● Task statement
What lines below contain the string "section"? List them all.

● Input records
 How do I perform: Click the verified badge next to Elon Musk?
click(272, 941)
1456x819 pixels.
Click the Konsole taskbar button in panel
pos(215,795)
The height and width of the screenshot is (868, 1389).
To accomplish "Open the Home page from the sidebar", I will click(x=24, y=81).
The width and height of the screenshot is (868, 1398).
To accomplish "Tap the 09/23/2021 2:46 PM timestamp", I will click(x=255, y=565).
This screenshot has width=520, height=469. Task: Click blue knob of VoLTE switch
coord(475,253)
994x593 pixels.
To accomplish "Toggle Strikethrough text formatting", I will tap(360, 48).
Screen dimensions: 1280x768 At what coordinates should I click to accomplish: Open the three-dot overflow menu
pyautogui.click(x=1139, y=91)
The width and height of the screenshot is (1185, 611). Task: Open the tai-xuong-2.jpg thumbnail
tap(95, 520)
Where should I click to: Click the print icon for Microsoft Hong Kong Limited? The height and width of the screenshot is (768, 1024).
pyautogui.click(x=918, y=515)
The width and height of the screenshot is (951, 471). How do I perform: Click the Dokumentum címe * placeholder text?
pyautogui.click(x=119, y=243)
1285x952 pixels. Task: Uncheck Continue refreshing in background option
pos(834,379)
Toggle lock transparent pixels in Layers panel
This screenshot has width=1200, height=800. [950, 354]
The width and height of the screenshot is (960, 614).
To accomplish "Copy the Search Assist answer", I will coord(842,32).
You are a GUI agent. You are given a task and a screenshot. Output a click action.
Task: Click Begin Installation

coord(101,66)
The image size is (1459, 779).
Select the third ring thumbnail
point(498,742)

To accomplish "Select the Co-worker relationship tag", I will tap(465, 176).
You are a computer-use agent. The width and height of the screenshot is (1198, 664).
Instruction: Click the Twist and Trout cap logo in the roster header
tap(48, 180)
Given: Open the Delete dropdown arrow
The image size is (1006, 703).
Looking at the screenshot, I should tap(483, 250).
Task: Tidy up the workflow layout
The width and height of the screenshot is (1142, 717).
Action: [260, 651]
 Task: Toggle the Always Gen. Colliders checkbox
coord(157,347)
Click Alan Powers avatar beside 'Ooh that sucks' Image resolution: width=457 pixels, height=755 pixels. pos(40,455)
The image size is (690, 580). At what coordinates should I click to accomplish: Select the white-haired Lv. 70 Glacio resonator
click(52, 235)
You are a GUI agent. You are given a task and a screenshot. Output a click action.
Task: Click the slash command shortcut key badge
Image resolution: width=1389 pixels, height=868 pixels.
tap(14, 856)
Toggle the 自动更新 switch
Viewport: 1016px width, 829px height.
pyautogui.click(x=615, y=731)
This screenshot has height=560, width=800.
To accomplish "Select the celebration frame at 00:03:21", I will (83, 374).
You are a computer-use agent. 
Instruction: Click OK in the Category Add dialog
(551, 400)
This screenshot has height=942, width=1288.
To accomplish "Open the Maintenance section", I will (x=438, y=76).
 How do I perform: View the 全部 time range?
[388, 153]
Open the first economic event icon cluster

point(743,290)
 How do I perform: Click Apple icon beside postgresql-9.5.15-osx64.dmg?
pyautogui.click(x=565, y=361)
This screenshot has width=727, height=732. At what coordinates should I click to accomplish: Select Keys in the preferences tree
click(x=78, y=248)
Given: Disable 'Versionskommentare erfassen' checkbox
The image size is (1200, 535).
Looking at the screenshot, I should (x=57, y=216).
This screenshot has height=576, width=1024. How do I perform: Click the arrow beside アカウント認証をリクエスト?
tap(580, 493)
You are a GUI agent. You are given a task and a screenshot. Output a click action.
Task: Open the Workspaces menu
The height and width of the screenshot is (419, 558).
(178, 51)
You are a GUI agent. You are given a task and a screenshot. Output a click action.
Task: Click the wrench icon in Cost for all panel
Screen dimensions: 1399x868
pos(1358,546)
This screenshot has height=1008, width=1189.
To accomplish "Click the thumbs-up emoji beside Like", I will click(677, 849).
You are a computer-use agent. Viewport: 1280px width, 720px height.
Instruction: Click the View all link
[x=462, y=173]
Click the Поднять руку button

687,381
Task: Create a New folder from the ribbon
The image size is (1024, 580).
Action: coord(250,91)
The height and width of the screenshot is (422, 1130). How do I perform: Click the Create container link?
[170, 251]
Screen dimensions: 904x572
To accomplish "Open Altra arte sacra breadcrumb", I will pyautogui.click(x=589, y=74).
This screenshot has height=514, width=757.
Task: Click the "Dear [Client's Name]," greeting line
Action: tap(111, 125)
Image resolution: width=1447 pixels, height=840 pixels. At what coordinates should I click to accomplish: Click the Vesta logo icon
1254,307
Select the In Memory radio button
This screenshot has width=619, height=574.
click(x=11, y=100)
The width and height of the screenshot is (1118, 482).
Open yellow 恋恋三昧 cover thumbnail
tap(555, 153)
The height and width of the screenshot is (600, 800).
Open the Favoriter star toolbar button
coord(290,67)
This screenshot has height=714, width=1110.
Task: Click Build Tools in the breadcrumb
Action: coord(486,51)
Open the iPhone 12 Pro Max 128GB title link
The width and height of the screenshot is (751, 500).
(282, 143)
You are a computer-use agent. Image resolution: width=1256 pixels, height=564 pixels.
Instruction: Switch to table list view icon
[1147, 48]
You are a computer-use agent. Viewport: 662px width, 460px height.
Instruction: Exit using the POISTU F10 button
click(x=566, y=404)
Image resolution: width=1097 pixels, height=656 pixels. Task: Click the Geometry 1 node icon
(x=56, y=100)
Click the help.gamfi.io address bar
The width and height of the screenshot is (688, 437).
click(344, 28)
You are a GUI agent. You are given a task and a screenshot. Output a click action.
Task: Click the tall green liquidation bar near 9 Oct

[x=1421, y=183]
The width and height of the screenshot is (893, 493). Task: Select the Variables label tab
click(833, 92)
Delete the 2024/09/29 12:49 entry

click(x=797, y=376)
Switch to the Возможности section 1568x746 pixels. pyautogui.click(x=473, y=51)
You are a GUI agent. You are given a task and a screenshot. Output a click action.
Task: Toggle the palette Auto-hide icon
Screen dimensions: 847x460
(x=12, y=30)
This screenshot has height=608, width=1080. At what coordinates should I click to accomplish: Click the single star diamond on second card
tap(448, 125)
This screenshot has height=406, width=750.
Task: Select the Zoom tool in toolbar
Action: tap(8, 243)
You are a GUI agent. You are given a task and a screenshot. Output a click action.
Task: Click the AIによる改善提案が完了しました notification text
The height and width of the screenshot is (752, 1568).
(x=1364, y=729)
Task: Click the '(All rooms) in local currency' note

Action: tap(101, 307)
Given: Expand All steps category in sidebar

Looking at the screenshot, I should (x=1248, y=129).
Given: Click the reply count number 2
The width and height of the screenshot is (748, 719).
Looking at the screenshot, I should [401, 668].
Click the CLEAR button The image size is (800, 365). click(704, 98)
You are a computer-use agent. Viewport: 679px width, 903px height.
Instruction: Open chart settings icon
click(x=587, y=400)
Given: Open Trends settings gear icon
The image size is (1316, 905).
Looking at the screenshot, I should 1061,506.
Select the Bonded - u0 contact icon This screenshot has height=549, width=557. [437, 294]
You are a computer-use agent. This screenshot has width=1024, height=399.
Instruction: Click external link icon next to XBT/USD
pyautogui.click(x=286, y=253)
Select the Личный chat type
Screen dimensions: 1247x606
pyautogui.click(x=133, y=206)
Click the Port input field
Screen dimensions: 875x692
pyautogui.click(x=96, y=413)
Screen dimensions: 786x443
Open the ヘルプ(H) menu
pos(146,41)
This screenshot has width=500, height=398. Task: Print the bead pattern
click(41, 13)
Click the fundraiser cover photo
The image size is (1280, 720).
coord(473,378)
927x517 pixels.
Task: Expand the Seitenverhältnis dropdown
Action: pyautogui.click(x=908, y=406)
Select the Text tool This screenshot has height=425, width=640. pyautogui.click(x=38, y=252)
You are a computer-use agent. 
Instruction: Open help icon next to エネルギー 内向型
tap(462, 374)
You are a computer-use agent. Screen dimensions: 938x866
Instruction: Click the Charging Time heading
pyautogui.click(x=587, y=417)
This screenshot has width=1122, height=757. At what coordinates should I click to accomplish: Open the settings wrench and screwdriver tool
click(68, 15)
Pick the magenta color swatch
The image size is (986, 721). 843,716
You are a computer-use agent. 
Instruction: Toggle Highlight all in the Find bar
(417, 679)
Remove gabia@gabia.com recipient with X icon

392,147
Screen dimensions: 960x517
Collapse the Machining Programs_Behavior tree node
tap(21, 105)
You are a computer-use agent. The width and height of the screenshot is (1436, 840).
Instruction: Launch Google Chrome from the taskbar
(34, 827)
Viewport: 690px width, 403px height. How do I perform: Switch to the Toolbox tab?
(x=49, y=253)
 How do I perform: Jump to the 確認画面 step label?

● Exercise answer
To accomplish "Open the Maintenance section", I will (x=438, y=76).
Switch to the Возможности section 1568x746 pixels. pyautogui.click(x=473, y=51)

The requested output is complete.